Lender says Freedom Financial asset sale amounts to default
Matt Wagner
Posted online
A Springfield-based consumer finance company taking steps to pay off a $12 million line of credit due at the end of January is feeling the heat from the very lender that set the chain of events in motion by yanking the financing.
In the second quarter, Freedom Financial Group Inc. (OTC: FFGR) learned that its New York-based lender, ReMark Capital Group LLC, had decided not to renew or extend a $15 million revolving line of credit secured in January 2008. To that end, FFG stopped purchasing auto receivable notes in late September and began seeking prospective buyers for its $19 million subprime auto loan portfolio.
Freedom Financial acquires auto loans from car dealers in Missouri, Illinois, Indiana, Kansas, Oklahoma and Tennessee that cater to customers with low credit scores.
Houston-based First Investors Financial Services Inc. (OTC: FIFS) has agreed to purchase the portfolio in a sale expected to close Dec. 15, according to Securities and Exchange Commission filings.
Upon learning of Freedom Financial's plans, ReMark - a Goldman Sachs Group Inc. affiliate - came down hard on the company by characterizing the suspension of auto loan purchases and the pending asset sale as a "material adverse change" that constitutes a default.
"The lender asserts it is entitled to cease making further advances to us, declare the entire balance of the ReMark loan immediately due and payable, and enforce the lender's security interest in all of our assets," Freedom Financial said in an SEC 8-K form filed Oct. 13. "We are not in default in the payment of any amount due under the loan agreement. Nevertheless, we have agreed to the amendment in order to avoid an acceleration of the ReMark loan and the lender's sale of all of our assets that secure the ReMark loan at this time."
Jerry Fenstermaker, president and CEO of Freedom Financial, said he voluntarily notified ReMark about the company's plans to stop originating loans, liquidate its assets, distribute the proceeds to some 2,750 shareholders and close its doors.
"We gave them that notice, and they fired back with that kind of an interpretation, which we disagreed with," he said. "But, nonetheless, they hold all the cards, and they can do anything they want. ... They could take over the company, basically."
Under the amendment, ReMark has agreed to refrain from exercising certain default remedies until Nov. 9, and the lender reserves the right to appoint a supervisory servicer to monitor or take control of Freedom Financial's loan servicing at the company's expense.

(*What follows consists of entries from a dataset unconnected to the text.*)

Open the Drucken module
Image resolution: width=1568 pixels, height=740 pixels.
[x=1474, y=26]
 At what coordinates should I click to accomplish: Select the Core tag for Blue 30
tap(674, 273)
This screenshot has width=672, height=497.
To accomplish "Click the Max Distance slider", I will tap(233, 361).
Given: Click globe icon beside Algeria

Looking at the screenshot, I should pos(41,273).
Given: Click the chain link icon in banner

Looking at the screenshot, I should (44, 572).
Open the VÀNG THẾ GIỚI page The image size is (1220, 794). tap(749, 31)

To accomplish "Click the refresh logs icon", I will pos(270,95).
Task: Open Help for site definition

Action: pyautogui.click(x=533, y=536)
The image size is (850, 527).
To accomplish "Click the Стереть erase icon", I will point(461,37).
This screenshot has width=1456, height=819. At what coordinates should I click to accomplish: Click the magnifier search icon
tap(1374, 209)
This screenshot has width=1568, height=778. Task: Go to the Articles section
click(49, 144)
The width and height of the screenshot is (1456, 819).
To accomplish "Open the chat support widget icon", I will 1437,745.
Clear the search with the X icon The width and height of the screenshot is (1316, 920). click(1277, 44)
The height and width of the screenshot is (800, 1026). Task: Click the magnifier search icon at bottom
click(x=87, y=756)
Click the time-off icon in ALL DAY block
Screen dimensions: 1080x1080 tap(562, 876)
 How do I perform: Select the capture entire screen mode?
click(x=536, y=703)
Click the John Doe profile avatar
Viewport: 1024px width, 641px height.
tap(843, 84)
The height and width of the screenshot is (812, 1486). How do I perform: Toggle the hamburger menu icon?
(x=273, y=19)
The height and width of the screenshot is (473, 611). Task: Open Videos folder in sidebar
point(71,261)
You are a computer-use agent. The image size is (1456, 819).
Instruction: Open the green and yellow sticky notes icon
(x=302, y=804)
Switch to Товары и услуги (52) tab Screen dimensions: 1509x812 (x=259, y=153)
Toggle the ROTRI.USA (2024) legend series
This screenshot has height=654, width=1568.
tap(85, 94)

As of Sept. 23, ReMark also began assessing default-rate interest equal to the existing rate plus 4.5 percent, according to the SEC filing.
Freedom Financial's Board of Directors approved a liquidation and dissolution plan Oct. 6, but company officials don't expect the asset sale, which requires stockholder approval, to close before Nov. 9. A special stockholders meeting has been tentatively scheduled for Nov. 16 at University Plaza Hotel.
Fenstermaker said ReMark may extend the deadline 30 days, and he expects the lender to exercise that option.
Assuming the asset sale goes through, Freedom Financial expects to receive about $14.6 million for its loan portfolio, according to a preliminary proxy statement filed Oct. 9 with the SEC. In addition to $2.1 million in cash on hand, the company should end up with almost $16.8 million, according to the filing.
Once the ReMark loan is paid off - along with assorted operating expenses - the company should have about $2.4 million left to distribute to stockholders, who should receive an estimated 12 cents per share. At best, the company estimates stockholders could receive 17 cents per share, according to the proxy statement.
"Legal fees are a big issue in these things," Fenstermaker noted. "You don't know what they are until you're finished with the whole process."
Freedom Financial was created in January 2003 through the bankruptcy reorganization of its predecessor, Stevens Financial Group, known in local circles for bilking some 2,800 investors out of $54 million. Most of Freedom Financial's stockholders are holdovers from Stevens Financial Group, whose owner Clarence Stevens was convicted of securities fraud and related offenses and sentenced to five years in prison.